Return each of the entries below word for word.

### Provided data
————————

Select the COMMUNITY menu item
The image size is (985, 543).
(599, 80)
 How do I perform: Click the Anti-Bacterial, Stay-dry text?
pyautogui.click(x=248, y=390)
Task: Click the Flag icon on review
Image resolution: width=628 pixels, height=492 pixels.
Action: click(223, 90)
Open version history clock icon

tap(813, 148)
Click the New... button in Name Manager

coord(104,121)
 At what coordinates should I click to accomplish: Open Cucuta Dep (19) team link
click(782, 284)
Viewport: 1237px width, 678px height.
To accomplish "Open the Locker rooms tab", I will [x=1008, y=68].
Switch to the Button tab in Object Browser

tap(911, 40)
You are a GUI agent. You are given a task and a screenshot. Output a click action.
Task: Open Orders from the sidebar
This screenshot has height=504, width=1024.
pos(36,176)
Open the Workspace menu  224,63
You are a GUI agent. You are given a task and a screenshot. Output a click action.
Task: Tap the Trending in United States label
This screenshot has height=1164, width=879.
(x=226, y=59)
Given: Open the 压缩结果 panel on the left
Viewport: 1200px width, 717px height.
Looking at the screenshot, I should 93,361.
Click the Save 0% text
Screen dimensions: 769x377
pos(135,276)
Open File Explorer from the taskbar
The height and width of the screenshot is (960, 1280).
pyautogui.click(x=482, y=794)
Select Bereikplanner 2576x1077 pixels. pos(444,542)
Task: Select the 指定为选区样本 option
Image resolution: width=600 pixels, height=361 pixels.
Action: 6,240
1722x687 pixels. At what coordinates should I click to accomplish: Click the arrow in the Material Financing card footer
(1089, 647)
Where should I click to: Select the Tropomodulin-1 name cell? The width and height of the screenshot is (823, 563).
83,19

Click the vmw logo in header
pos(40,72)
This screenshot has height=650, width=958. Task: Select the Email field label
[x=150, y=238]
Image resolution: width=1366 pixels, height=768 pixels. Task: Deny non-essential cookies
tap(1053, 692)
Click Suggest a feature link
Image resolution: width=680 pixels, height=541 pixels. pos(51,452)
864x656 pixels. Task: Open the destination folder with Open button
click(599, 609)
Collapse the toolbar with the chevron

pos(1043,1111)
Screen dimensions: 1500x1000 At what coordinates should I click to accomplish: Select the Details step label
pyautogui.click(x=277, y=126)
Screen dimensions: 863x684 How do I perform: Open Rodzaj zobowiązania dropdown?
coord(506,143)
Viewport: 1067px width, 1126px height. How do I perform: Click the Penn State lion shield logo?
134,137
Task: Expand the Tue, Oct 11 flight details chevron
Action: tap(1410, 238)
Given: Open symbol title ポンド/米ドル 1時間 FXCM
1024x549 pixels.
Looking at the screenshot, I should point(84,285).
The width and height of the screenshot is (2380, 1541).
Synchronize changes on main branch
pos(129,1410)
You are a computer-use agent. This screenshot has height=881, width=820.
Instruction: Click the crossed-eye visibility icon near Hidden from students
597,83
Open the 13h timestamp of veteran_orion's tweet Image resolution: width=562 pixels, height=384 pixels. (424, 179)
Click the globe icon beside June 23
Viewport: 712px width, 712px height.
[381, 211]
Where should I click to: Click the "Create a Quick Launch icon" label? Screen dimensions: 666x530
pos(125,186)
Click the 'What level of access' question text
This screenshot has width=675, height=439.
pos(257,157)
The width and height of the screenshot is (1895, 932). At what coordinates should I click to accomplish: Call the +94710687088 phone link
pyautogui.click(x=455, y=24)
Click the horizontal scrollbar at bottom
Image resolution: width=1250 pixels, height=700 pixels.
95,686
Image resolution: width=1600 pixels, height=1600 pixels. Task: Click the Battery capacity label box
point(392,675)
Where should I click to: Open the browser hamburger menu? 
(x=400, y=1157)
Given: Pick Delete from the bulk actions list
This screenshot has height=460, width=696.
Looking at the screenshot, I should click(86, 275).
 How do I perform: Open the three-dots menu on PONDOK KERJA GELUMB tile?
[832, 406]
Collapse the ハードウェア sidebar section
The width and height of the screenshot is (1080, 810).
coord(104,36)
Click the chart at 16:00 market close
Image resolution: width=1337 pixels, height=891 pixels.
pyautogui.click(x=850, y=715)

————————

### Task response
Select the COMMUNITY menu item
The image size is (985, 543).
(599, 80)
 How do I perform: Click the Anti-Bacterial, Stay-dry text?
pyautogui.click(x=248, y=390)
Task: Click the Flag icon on review
Image resolution: width=628 pixels, height=492 pixels.
Action: click(223, 90)
Open version history clock icon

tap(813, 148)
Click the New... button in Name Manager

coord(104,121)
 At what coordinates should I click to accomplish: Open Cucuta Dep (19) team link
click(782, 284)
Viewport: 1237px width, 678px height.
To accomplish "Open the Locker rooms tab", I will [x=1008, y=68].
Switch to the Button tab in Object Browser

tap(911, 40)
You are a GUI agent. You are given a task and a screenshot. Output a click action.
Task: Open Orders from the sidebar
This screenshot has height=504, width=1024.
pos(36,176)
Open the Workspace menu  224,63
You are a GUI agent. You are given a task and a screenshot. Output a click action.
Task: Tap the Trending in United States label
This screenshot has height=1164, width=879.
(x=226, y=59)
Given: Open the 压缩结果 panel on the left
Viewport: 1200px width, 717px height.
Looking at the screenshot, I should 93,361.
Click the Save 0% text
Screen dimensions: 769x377
pos(135,276)
Open File Explorer from the taskbar
The height and width of the screenshot is (960, 1280).
pyautogui.click(x=482, y=794)
Select Bereikplanner 2576x1077 pixels. pos(444,542)
Task: Select the 指定为选区样本 option
Image resolution: width=600 pixels, height=361 pixels.
Action: 6,240
1722x687 pixels. At what coordinates should I click to accomplish: Click the arrow in the Material Financing card footer
(1089, 647)
Where should I click to: Select the Tropomodulin-1 name cell? The width and height of the screenshot is (823, 563).
83,19

Click the vmw logo in header
pos(40,72)
This screenshot has height=650, width=958. Task: Select the Email field label
[x=150, y=238]
Image resolution: width=1366 pixels, height=768 pixels. Task: Deny non-essential cookies
tap(1053, 692)
Click Suggest a feature link
Image resolution: width=680 pixels, height=541 pixels. pos(51,452)
864x656 pixels. Task: Open the destination folder with Open button
click(599, 609)
Collapse the toolbar with the chevron

pos(1043,1111)
Screen dimensions: 1500x1000 At what coordinates should I click to accomplish: Select the Details step label
pyautogui.click(x=277, y=126)
Screen dimensions: 863x684 How do I perform: Open Rodzaj zobowiązania dropdown?
coord(506,143)
Viewport: 1067px width, 1126px height. How do I perform: Click the Penn State lion shield logo?
134,137
Task: Expand the Tue, Oct 11 flight details chevron
Action: tap(1410, 238)
Given: Open symbol title ポンド/米ドル 1時間 FXCM
1024x549 pixels.
Looking at the screenshot, I should point(84,285).
The width and height of the screenshot is (2380, 1541).
Synchronize changes on main branch
pos(129,1410)
You are a computer-use agent. This screenshot has height=881, width=820.
Instruction: Click the crossed-eye visibility icon near Hidden from students
597,83
Open the 13h timestamp of veteran_orion's tweet Image resolution: width=562 pixels, height=384 pixels. (424, 179)
Click the globe icon beside June 23
Viewport: 712px width, 712px height.
[381, 211]
Where should I click to: Click the "Create a Quick Launch icon" label? Screen dimensions: 666x530
pos(125,186)
Click the 'What level of access' question text
This screenshot has width=675, height=439.
pos(257,157)
The width and height of the screenshot is (1895, 932). At what coordinates should I click to accomplish: Call the +94710687088 phone link
pyautogui.click(x=455, y=24)
Click the horizontal scrollbar at bottom
Image resolution: width=1250 pixels, height=700 pixels.
95,686
Image resolution: width=1600 pixels, height=1600 pixels. Task: Click the Battery capacity label box
point(392,675)
Where should I click to: Open the browser hamburger menu? 
(x=400, y=1157)
Given: Pick Delete from the bulk actions list
This screenshot has height=460, width=696.
Looking at the screenshot, I should click(86, 275).
 How do I perform: Open the three-dots menu on PONDOK KERJA GELUMB tile?
[832, 406]
Collapse the ハードウェア sidebar section
The width and height of the screenshot is (1080, 810).
coord(104,36)
Click the chart at 16:00 market close
Image resolution: width=1337 pixels, height=891 pixels.
pyautogui.click(x=850, y=715)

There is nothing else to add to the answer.